• _EXCERPT TO READ_:
━━━━━━━━━━━━━━━━━━━━

On Sunday, my e-mail once again brought me, by happy accident, two mailings (as it happened, back-to-back this time) on a theme (AMZ pseudonyms this time). As reported in that day’s posting, “Gigantic cylinders”, the earlier fortuitous confluence had to do with two gigantic solid-cylindrical things: one raunchy — porn actor Sir Peter’s gigantic penis — and one innocent — White Giant calla lilies — while Sunday’s pseudonymy theme involved, first a raunchy name — Baxxx, the name of a fitness model and gay porn actor (aka Baxter Linn), who’s now the spokesperson for the Fleshjack masturbation sleeve — and then, in the very next message, an innocent name — BigAlex, the trade name for a fancy walking cane that my friend Bonnie Bendon Campbell uses.

━━━━━━━━━━━━━━━━━━━━

• _EXERCISE INPUTS_:
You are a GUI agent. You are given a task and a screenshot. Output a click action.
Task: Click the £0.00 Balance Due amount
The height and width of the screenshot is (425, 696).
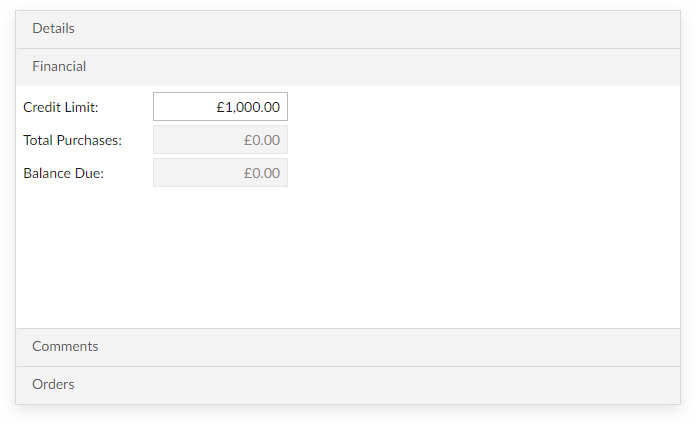(262, 173)

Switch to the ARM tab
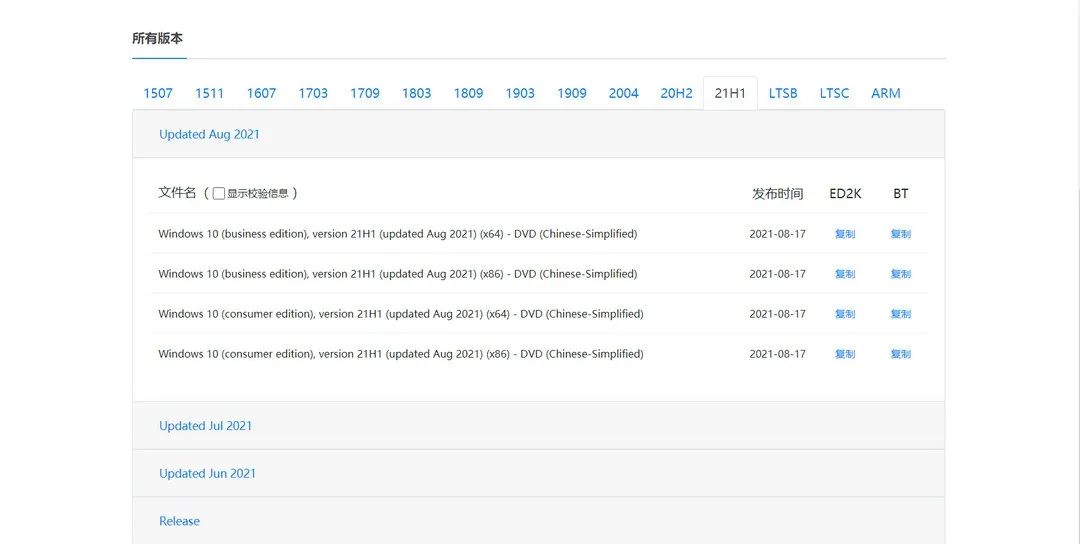coord(885,93)
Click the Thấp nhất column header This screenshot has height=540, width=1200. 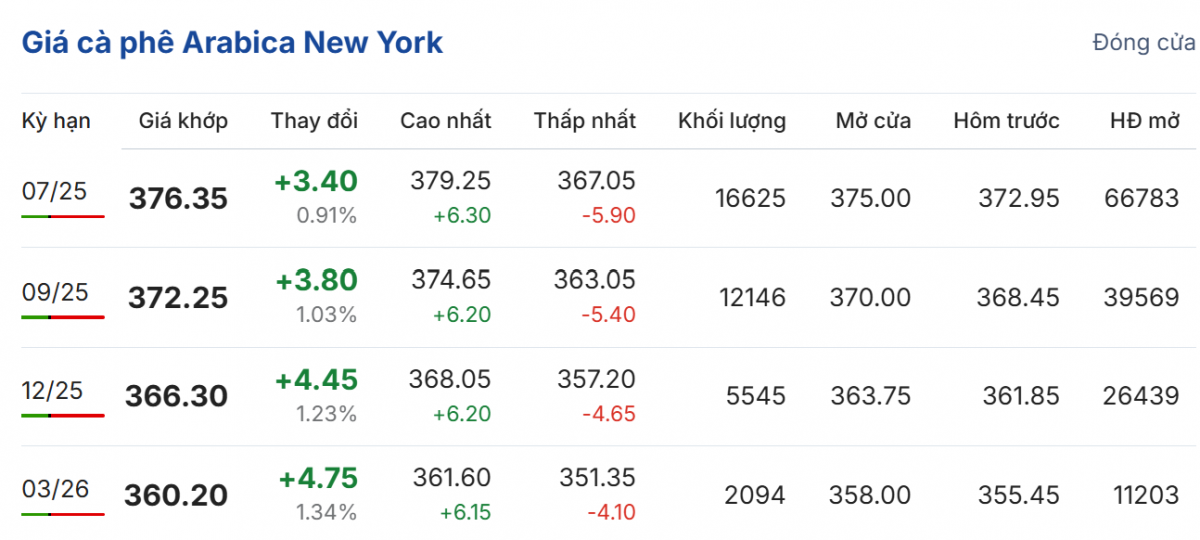[585, 121]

━━━━━━━━━━━━━━━━━━━━

• _REQUIREMENT 1_: From the passage about AMZ pseudonyms, list each thing the writer labels as either raunchy or innocent.
• _REQUIREMENT 2_: Format the records from their first line through the line with "coord(885,93)" as a numbered list. Skip blank lines and leave out the pictures.

• _RESULT 1_:
- Sir Peter's gigantic penis (raunchy)
- White Giant calla lilies (innocent)
- Baxxx (raunchy)
- BigAlex (innocent)

• _RESULT 2_:
1. You are a GUI agent. You are given a task and a screenshot. Output a click action.
2. Task: Click the £0.00 Balance Due amount
3. The height and width of the screenshot is (425, 696).
4. (262, 173)
5. Switch to the ARM tab
6. coord(885,93)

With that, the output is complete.